● **Brief**
Beginning at the line with "Task: Click the calendar check sidebar icon" in the records below, return each line up to and including the last, exactly as it stands, but not the pictures.

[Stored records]
· · · · ·
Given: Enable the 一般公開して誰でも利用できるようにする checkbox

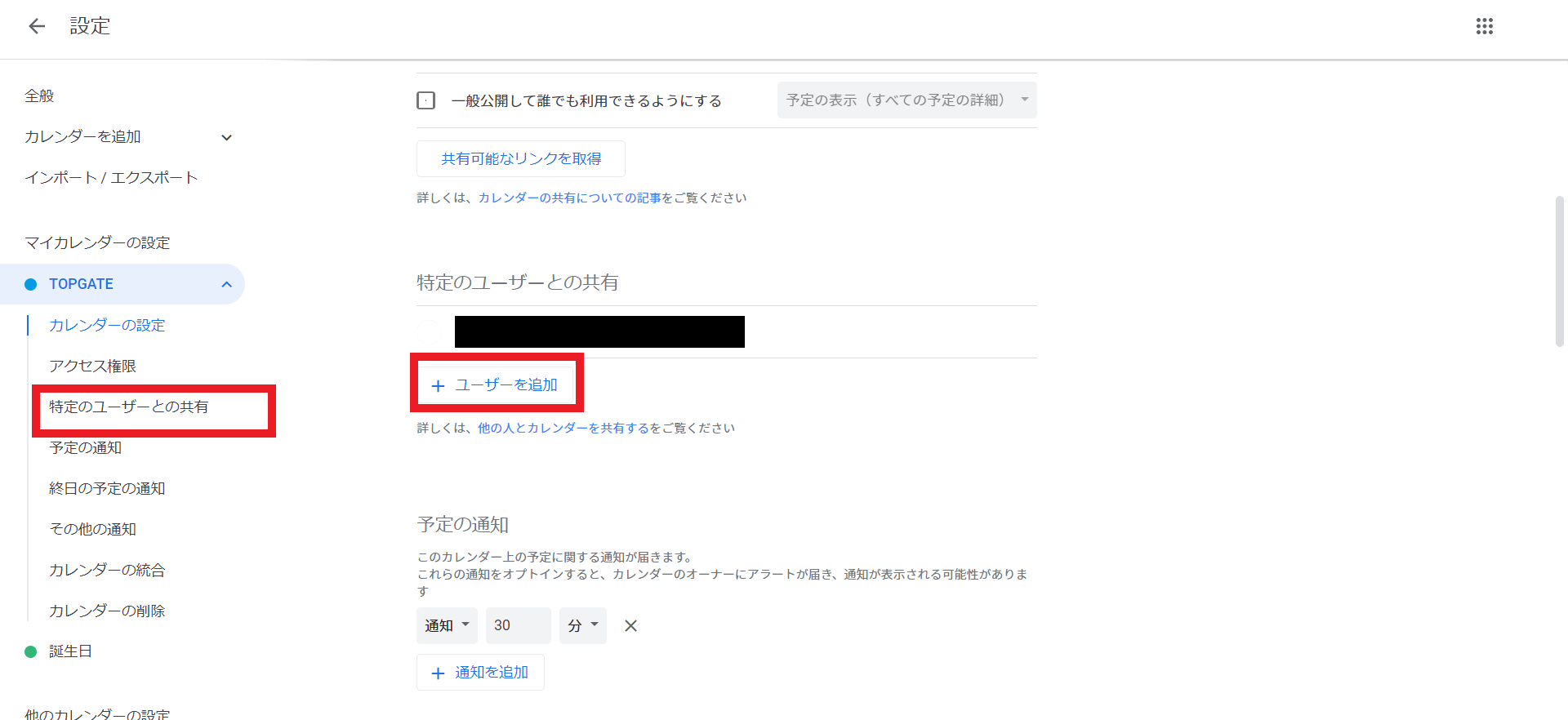Looking at the screenshot, I should pyautogui.click(x=425, y=100).
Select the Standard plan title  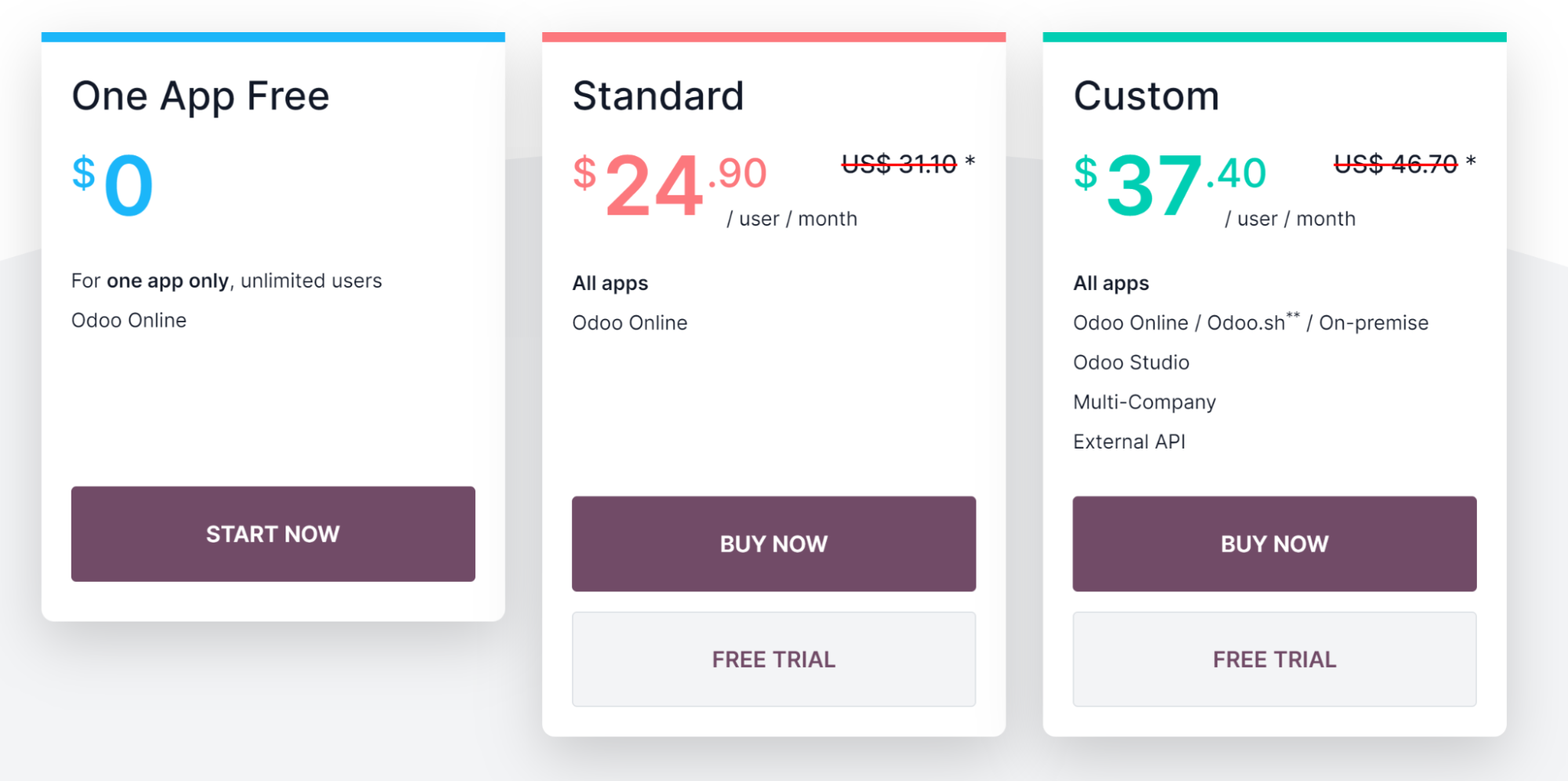point(657,96)
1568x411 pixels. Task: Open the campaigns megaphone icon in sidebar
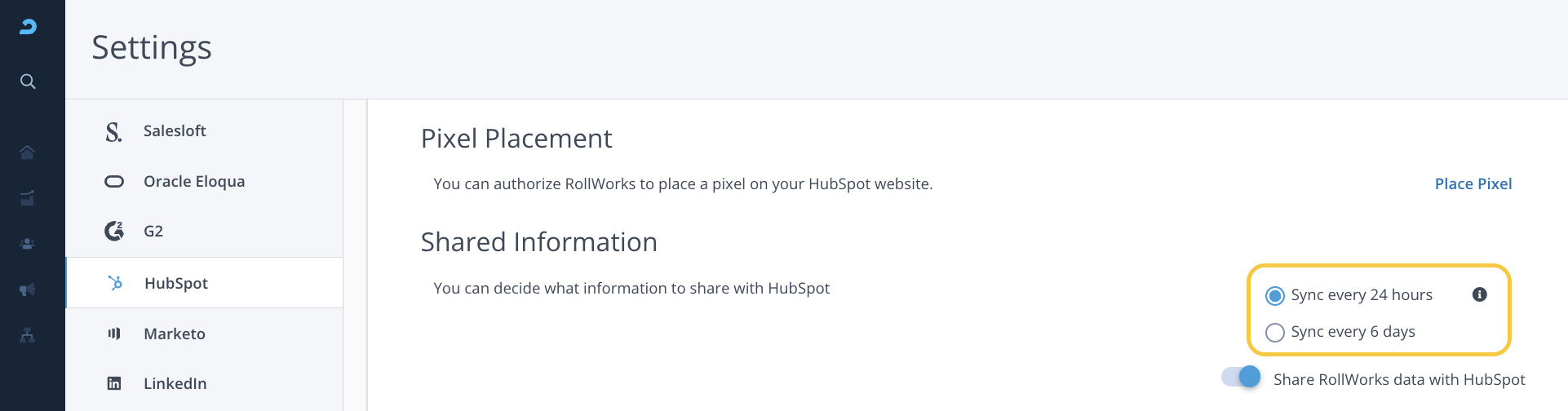28,289
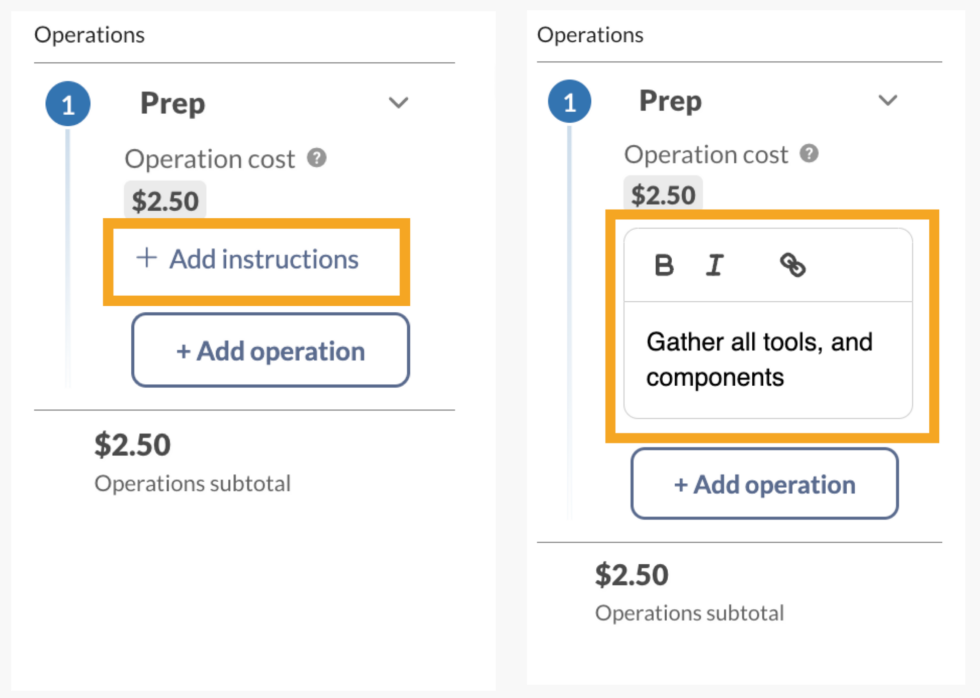Screen dimensions: 980x698
Task: Select the step 1 badge next to left Prep
Action: click(x=68, y=103)
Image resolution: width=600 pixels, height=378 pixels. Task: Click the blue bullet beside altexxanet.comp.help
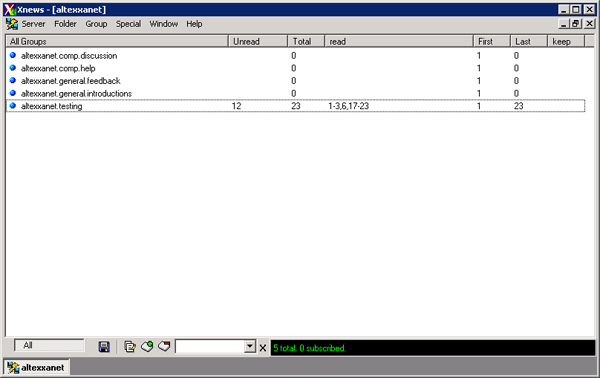[x=13, y=68]
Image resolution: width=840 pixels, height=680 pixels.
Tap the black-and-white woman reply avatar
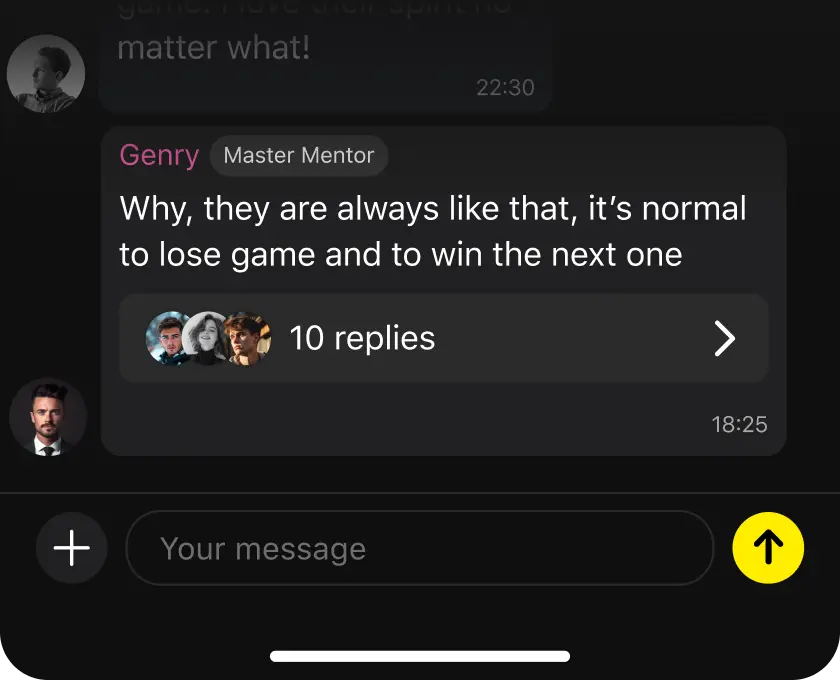207,338
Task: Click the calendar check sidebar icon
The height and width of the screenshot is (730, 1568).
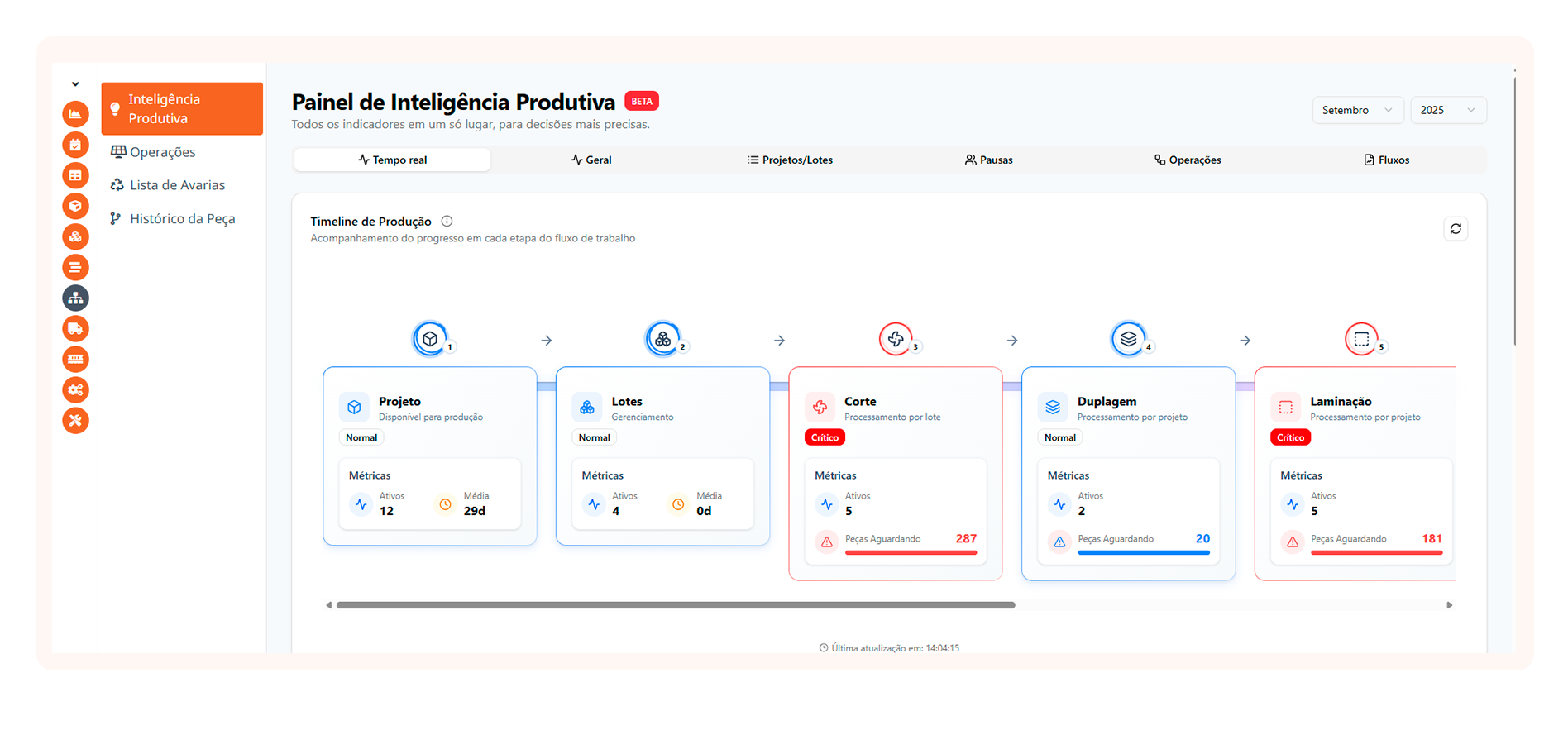Action: (x=75, y=145)
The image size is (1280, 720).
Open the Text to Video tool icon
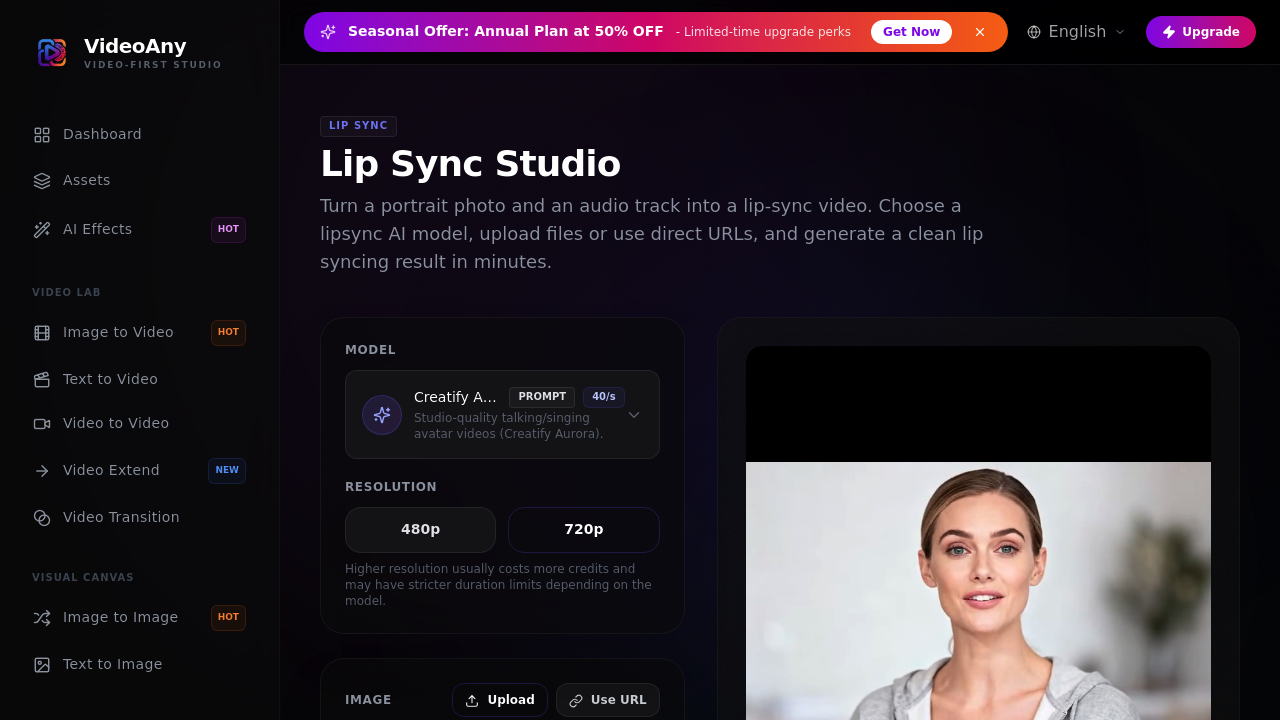coord(41,379)
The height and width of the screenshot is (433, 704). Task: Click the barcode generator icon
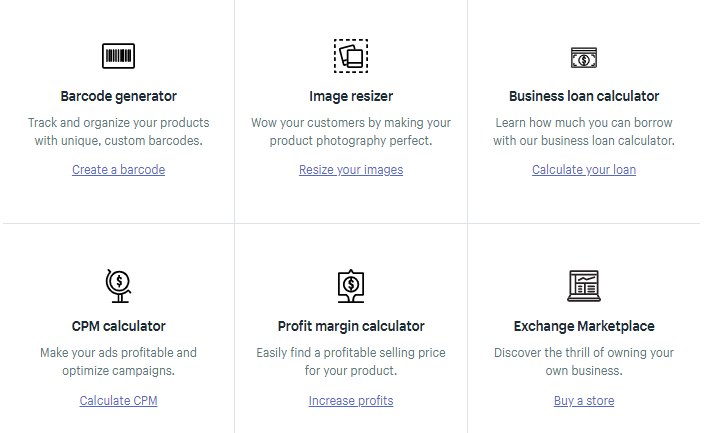(118, 56)
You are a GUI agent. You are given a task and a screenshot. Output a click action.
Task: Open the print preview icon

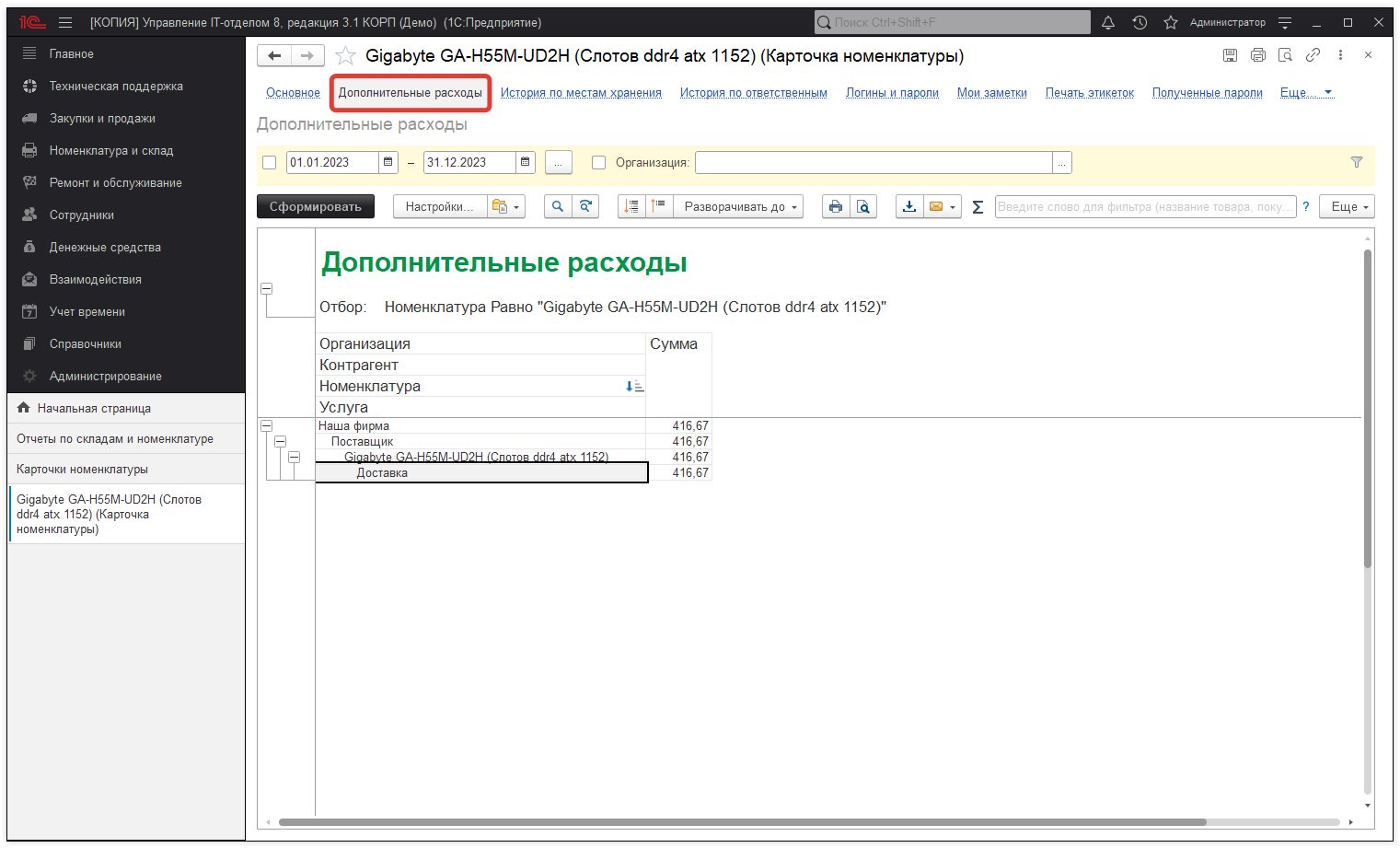pos(863,206)
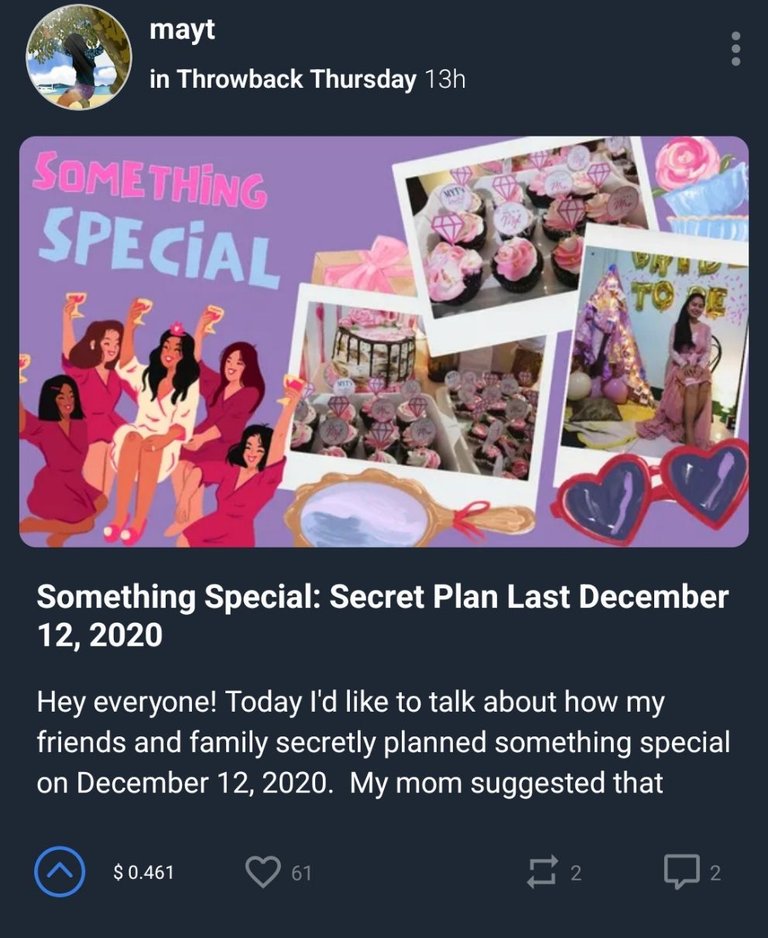Open mayt's profile avatar
Viewport: 768px width, 938px height.
(x=78, y=57)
· · · · ·
● **Solution below**
Task: Click the calendar check sidebar icon
The height and width of the screenshot is (730, 1568).
Action: (x=75, y=145)
The image size is (1280, 720).
Open the Text to Video tool icon
coord(41,379)
The height and width of the screenshot is (433, 704). Task: Click the barcode generator icon
(118, 56)
You are a GUI agent. You are given a task and a screenshot. Output a click action.
Task: Open the print preview icon

pos(863,206)
Open mayt's profile avatar
Viewport: 768px width, 938px height.
(x=78, y=57)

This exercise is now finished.